THREE-DIMENSIONAL PRINTING, AND ADVANCES IN SPINAL IMPLANTS
Three-dimensional (3D) printing is the most frequently utilized in preoperative planning stages, printing templates out of plastic—including but not limited to acrylonitrile butadiene styrene, acrylate resin, acrylate resin, polyamide photosensitive resin, titanium, and polylactic acid [87]. Pedicle screw templates have been printed with a 94.60% acceptable rate with cervical spine surgery [88]. These models have been proven to reduce the perioperative blood loss during complicated spinal fusion surgeries as well as reduction in fluoroscopy time, improved communication with the surgical team, and lower rates of screw misplacements [89]. Models have also shown to reduce operation time by 15%–20% through a more involved pathology (location and surgical approach) as well as facilitation of preoperative instrumentation decisions [89]. These models cost an additional $300 to over $1,000 and take between 5 hours and 2 days to create [90]. However, limitations with preoperative modeling exist ranging from lack of surgically useful information such as joint instability and a sense of real-time information as provided with imaging combined with a significant learning curve for the software and hardware required to create the models [87,88,91].
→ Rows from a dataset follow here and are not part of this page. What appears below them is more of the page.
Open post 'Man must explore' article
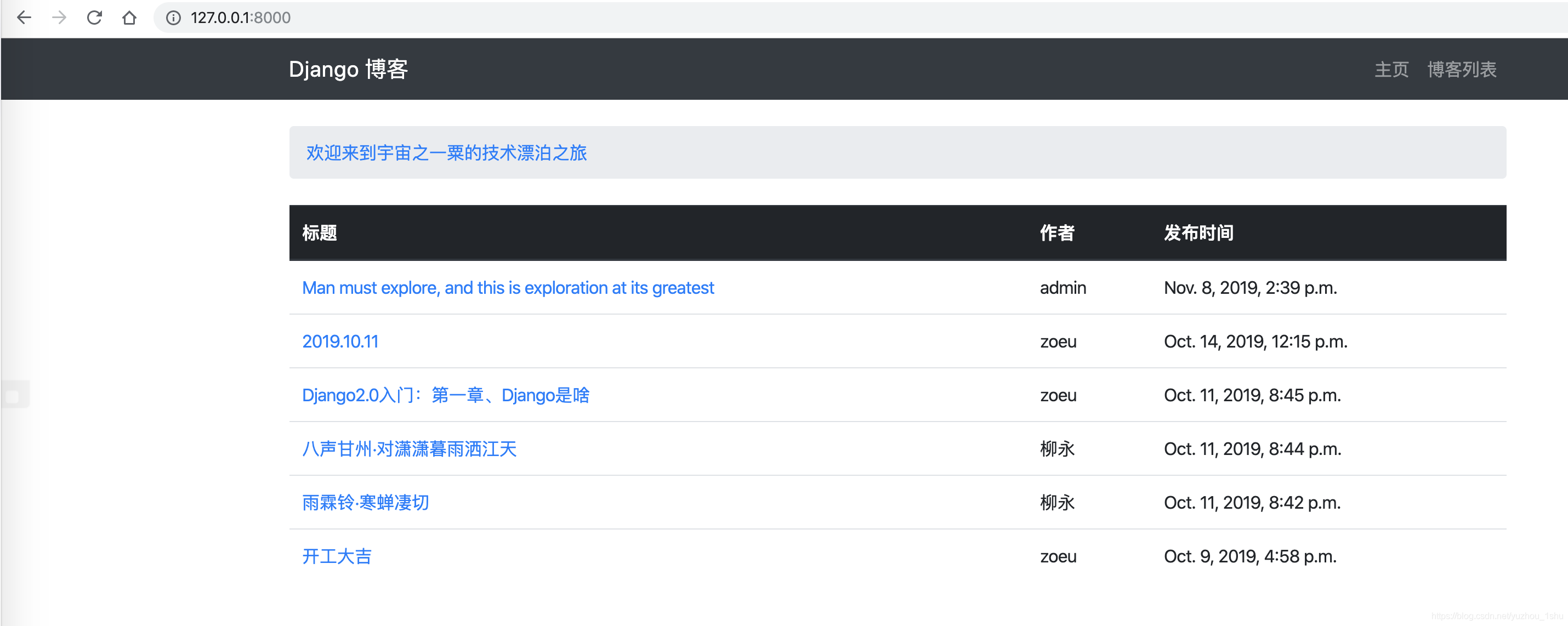This screenshot has height=626, width=1568. (x=508, y=288)
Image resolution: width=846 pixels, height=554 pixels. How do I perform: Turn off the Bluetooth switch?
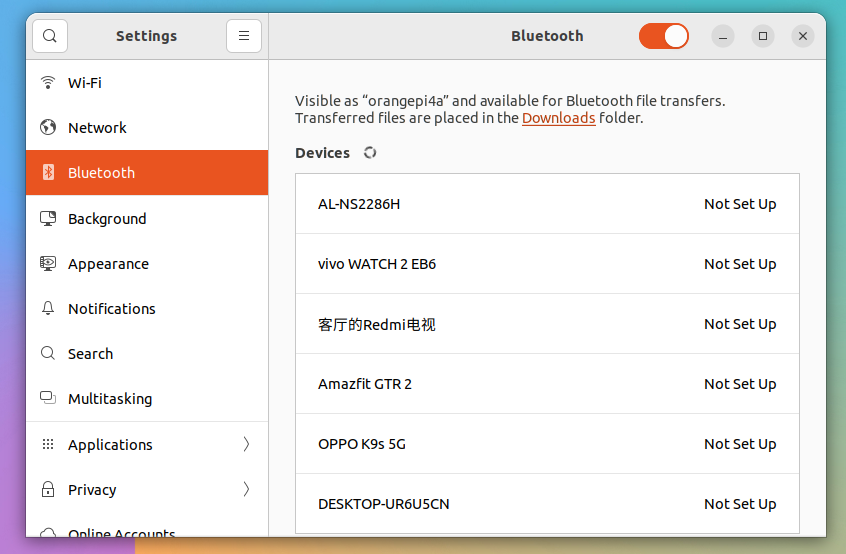tap(664, 36)
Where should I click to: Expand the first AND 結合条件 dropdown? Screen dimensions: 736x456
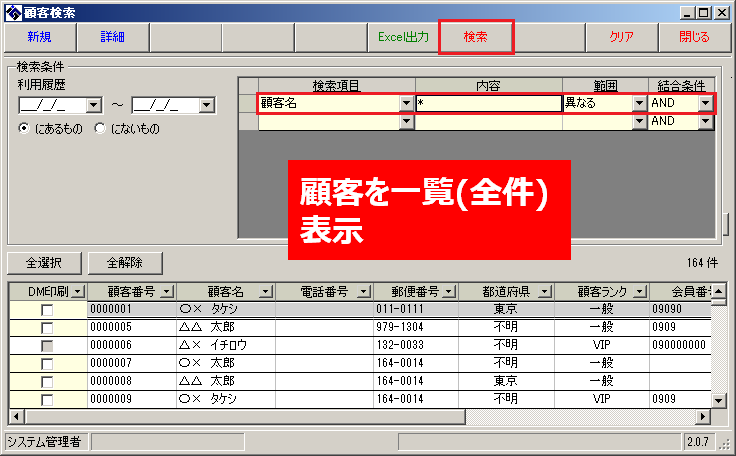coord(706,103)
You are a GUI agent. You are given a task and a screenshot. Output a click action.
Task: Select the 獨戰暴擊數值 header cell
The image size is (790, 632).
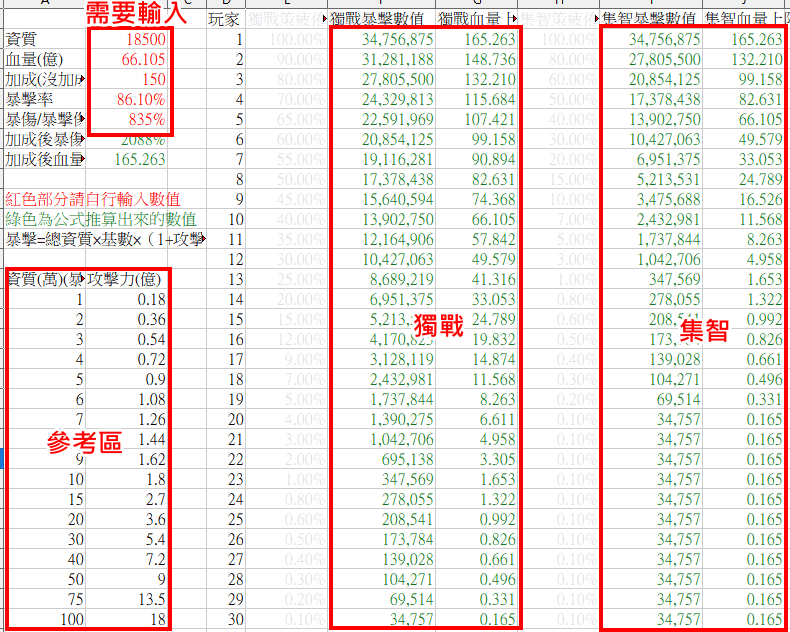click(x=381, y=19)
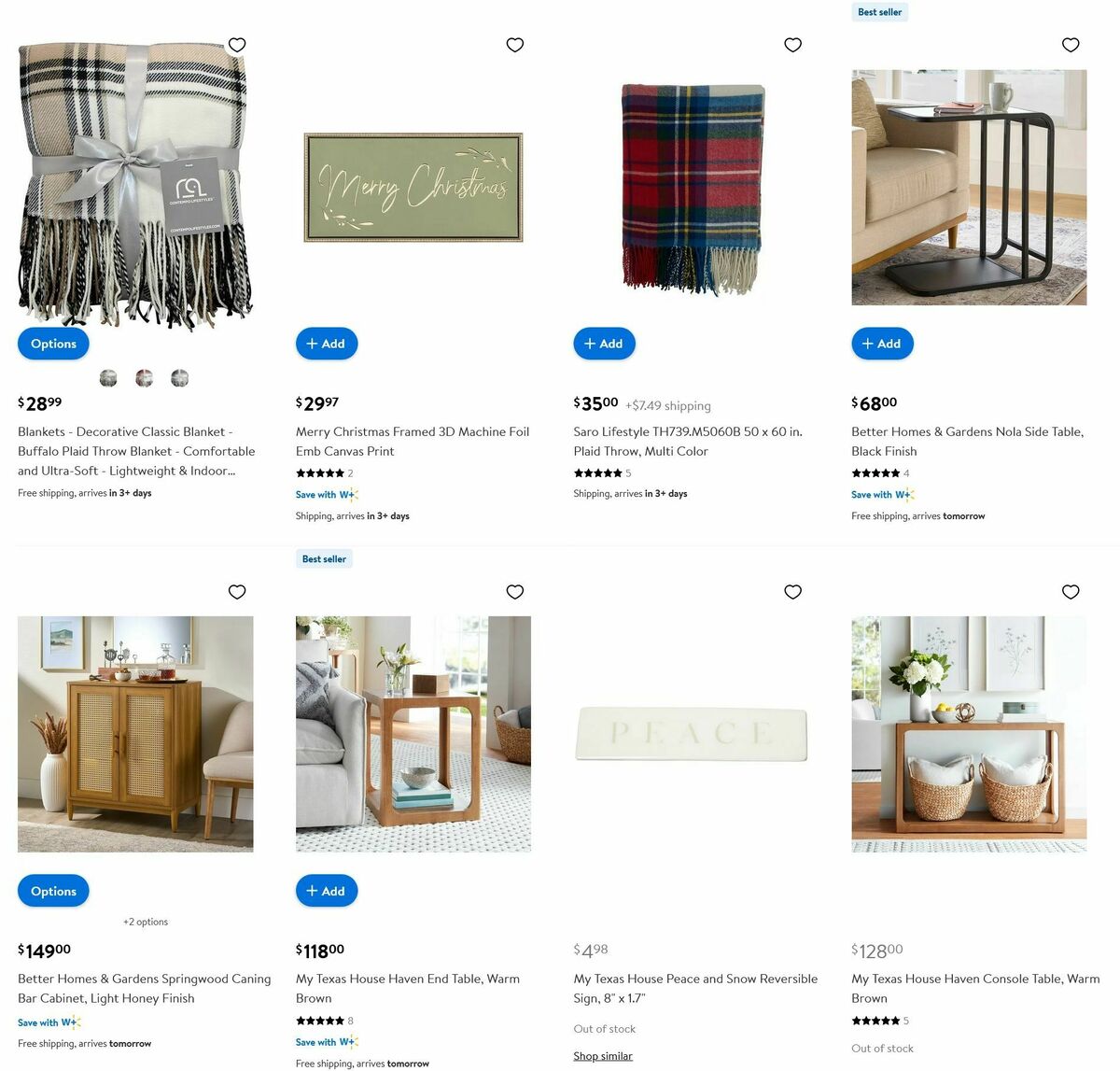The height and width of the screenshot is (1071, 1120).
Task: Select the first blanket color swatch
Action: 108,378
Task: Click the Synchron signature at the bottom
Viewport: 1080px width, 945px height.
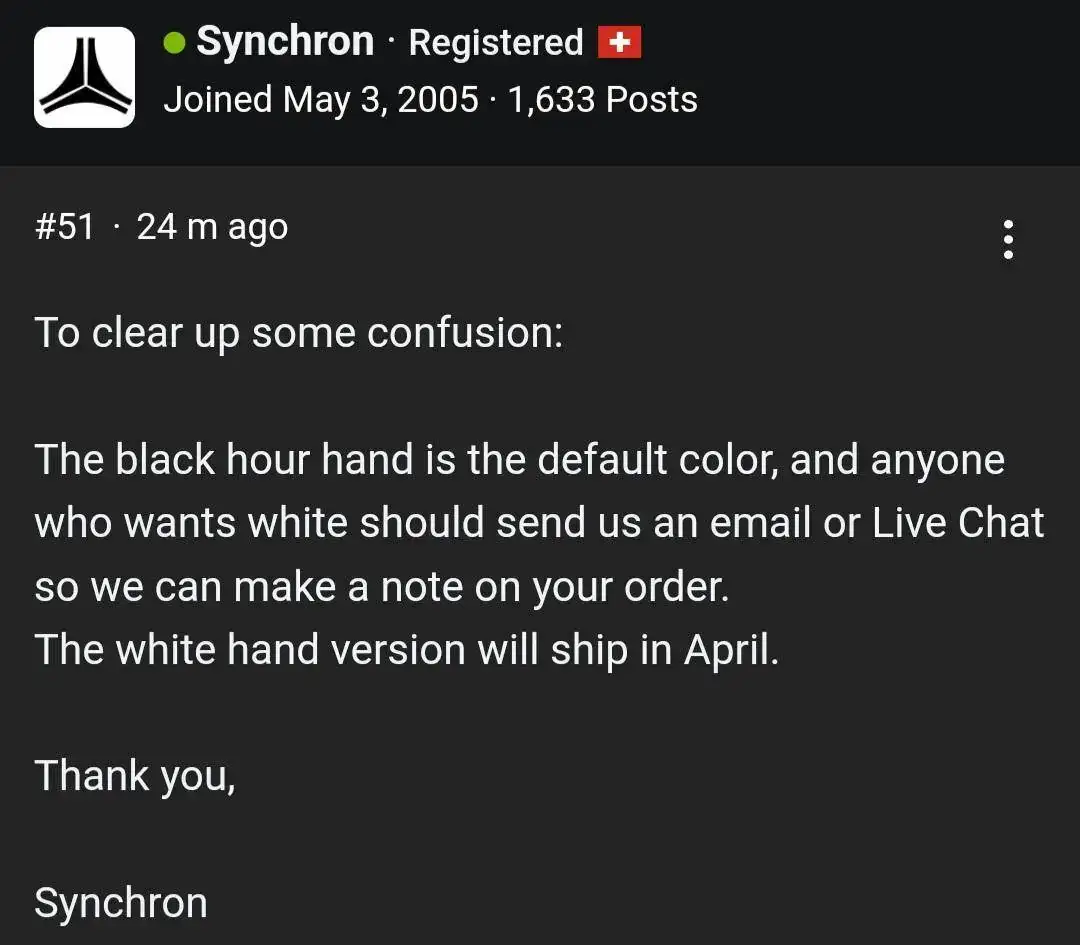Action: click(x=121, y=903)
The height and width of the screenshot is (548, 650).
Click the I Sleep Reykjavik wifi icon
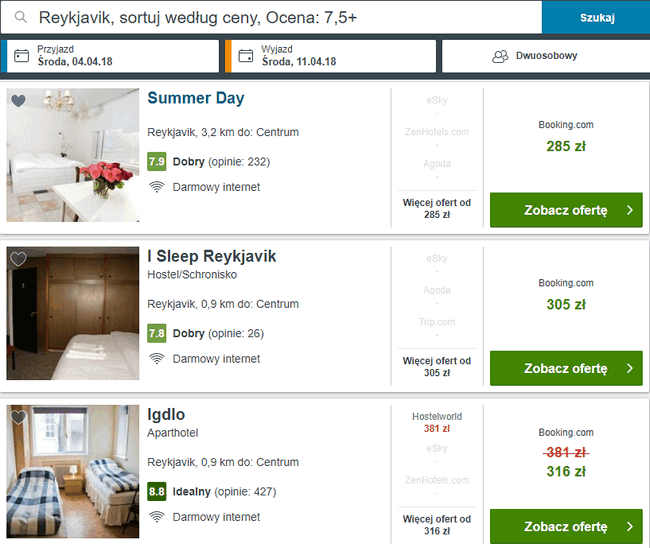pyautogui.click(x=157, y=359)

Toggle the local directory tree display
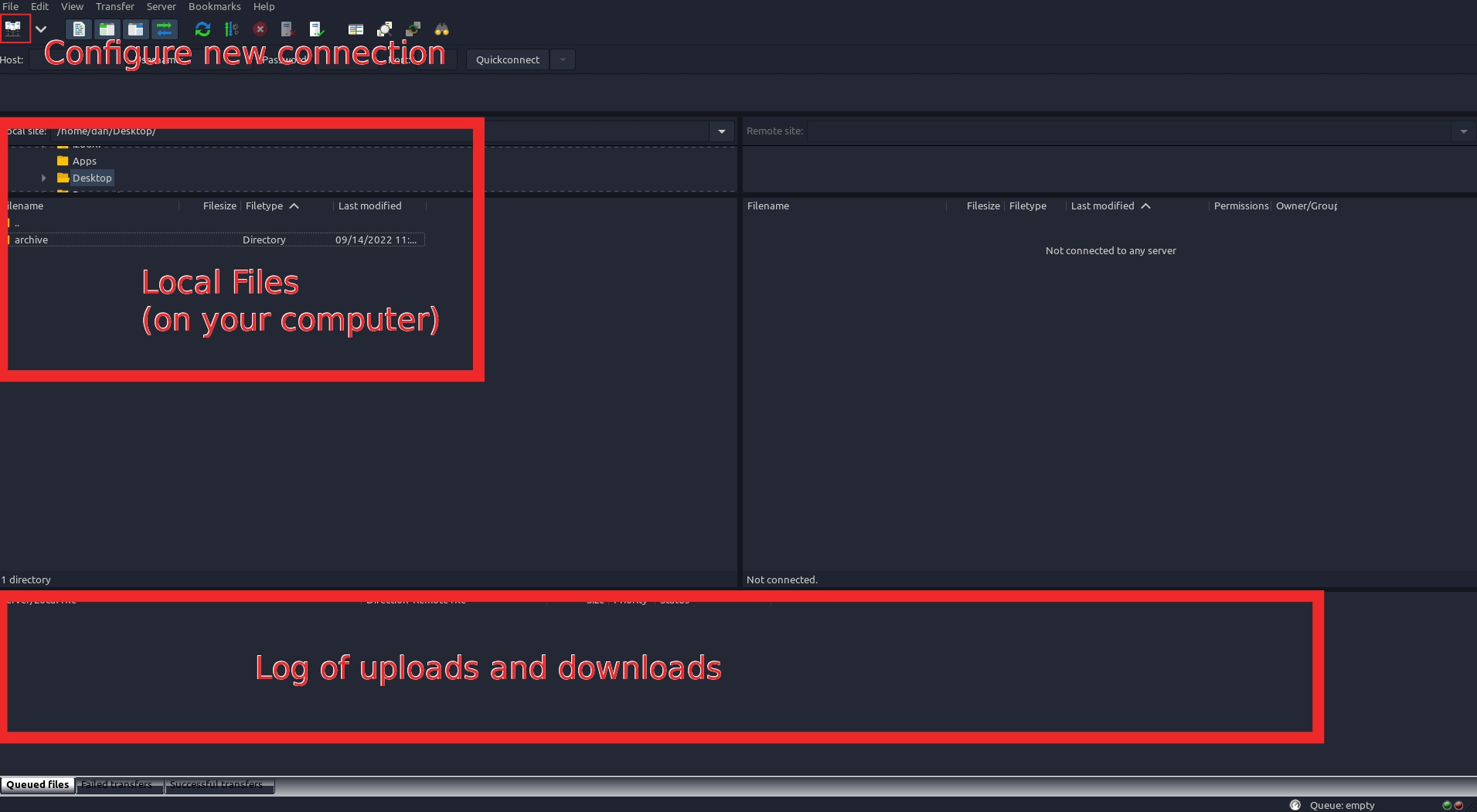pos(107,29)
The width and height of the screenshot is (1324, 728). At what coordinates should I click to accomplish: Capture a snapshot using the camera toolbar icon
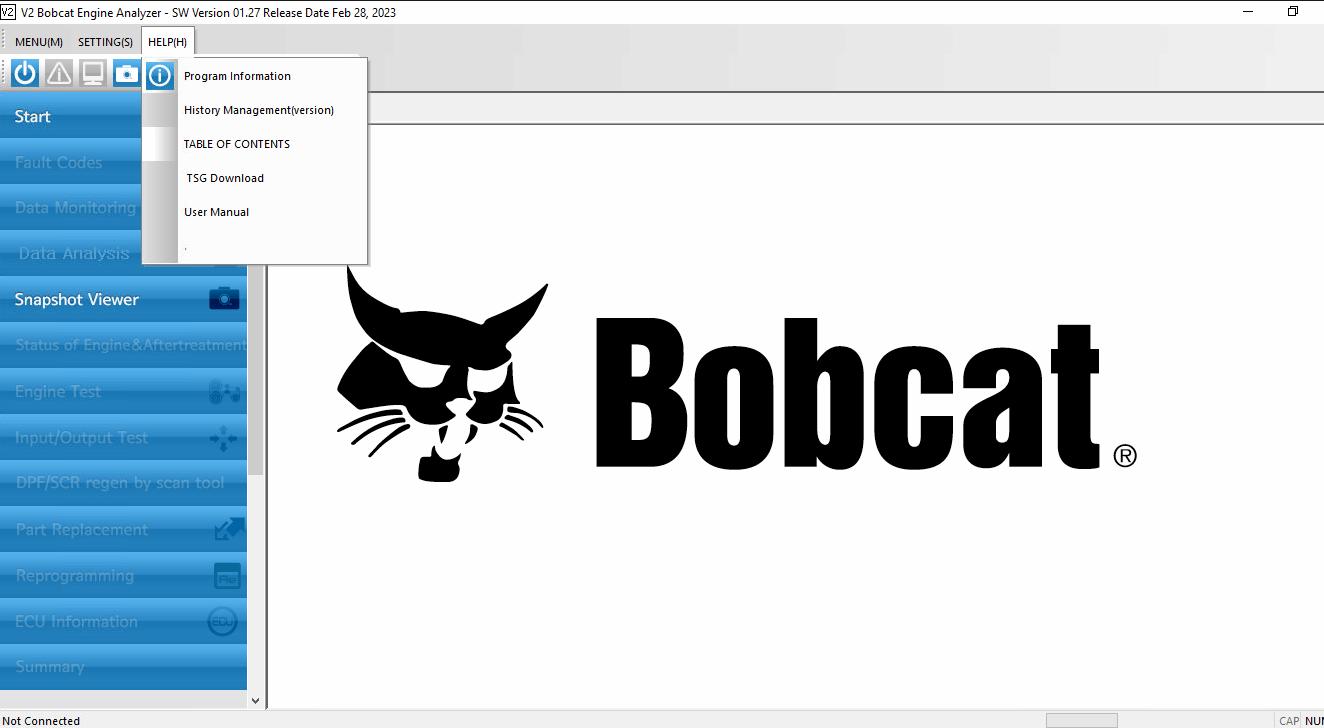[x=126, y=72]
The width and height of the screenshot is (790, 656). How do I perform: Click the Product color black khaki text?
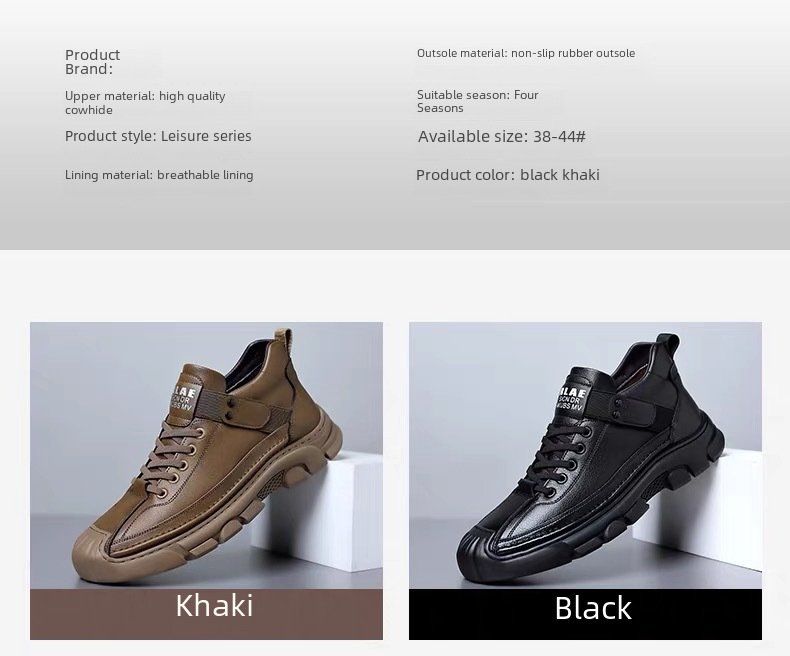coord(508,175)
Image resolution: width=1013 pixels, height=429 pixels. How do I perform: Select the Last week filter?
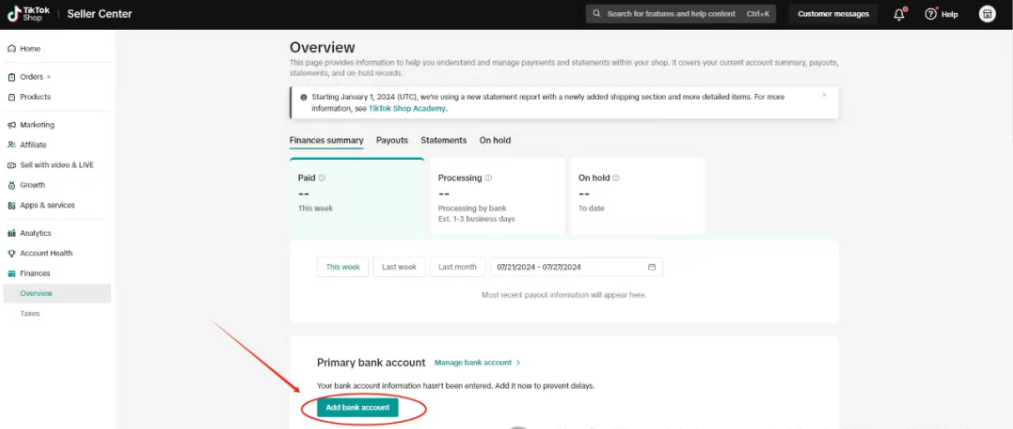(x=399, y=267)
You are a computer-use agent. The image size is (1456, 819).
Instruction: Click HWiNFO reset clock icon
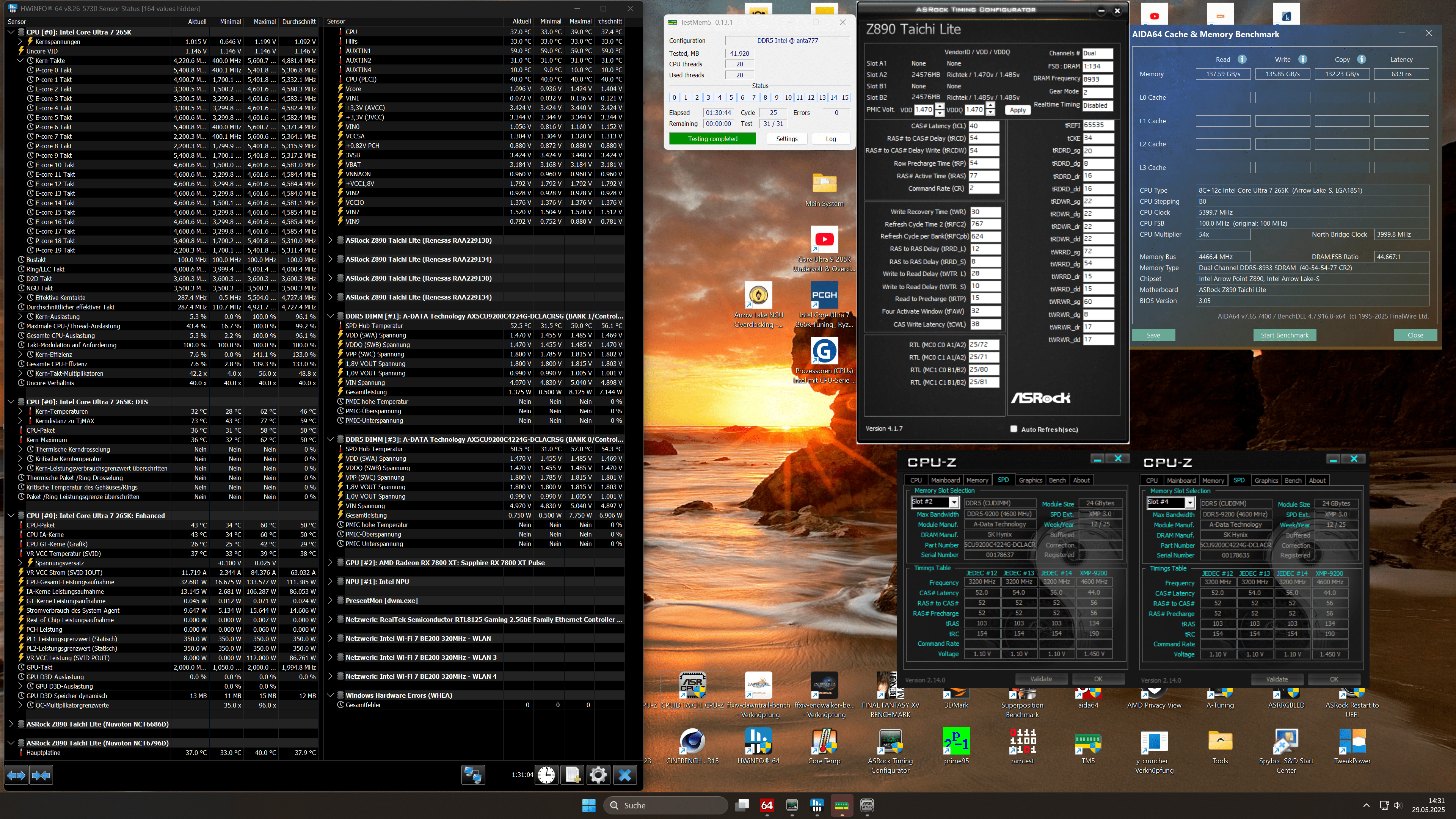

Arguably the most exciting application of 3D printing is the ability of surgeons to create specifically-designed implants for each patient. So far, a majority of the implants have been made out of titanium (TiV6Al4) due to its biocompatibility for applications ranging from C1/2 posterior fixation devices to Sacrum replacements [92-94]. However, there is an increased research effort towards 3D printing biodegradable scaffolds using a degradable polyurethane to mimic the elasticity of the intervertebral disc [95]. Tissue and bone engineering is being explored as possible alternatives to biodegradable plastics for intervertebral discs and other spinal implants [96].
CONCLUSION
Spinal implants have come a long way from the original 1890s silver wire fusion methods. Now, the standard material is either PEEK or titanium. New research is being conducted to find materials with increased bone grafting properties (by doping existing materials or developing new materials), improving strength/ Young’s modulus, and developing novel ideas to prevent further postoperative complications by improving range of motion, decreasing pain, distributing anatomic forces to decrease adjacent segment disease, and minimizing the necessity for additional spinal surgery. New developments in biomaterials for spinal implants and the advent of new technologies, like 3D printed patient-specific implants, have made incredible progress in biocompatibility of spinal tools. Spine surgeons should remain vigilant regarding the current literature and technological advancements in spinal materials and procedures.
Notes
The authors have nothing to disclose.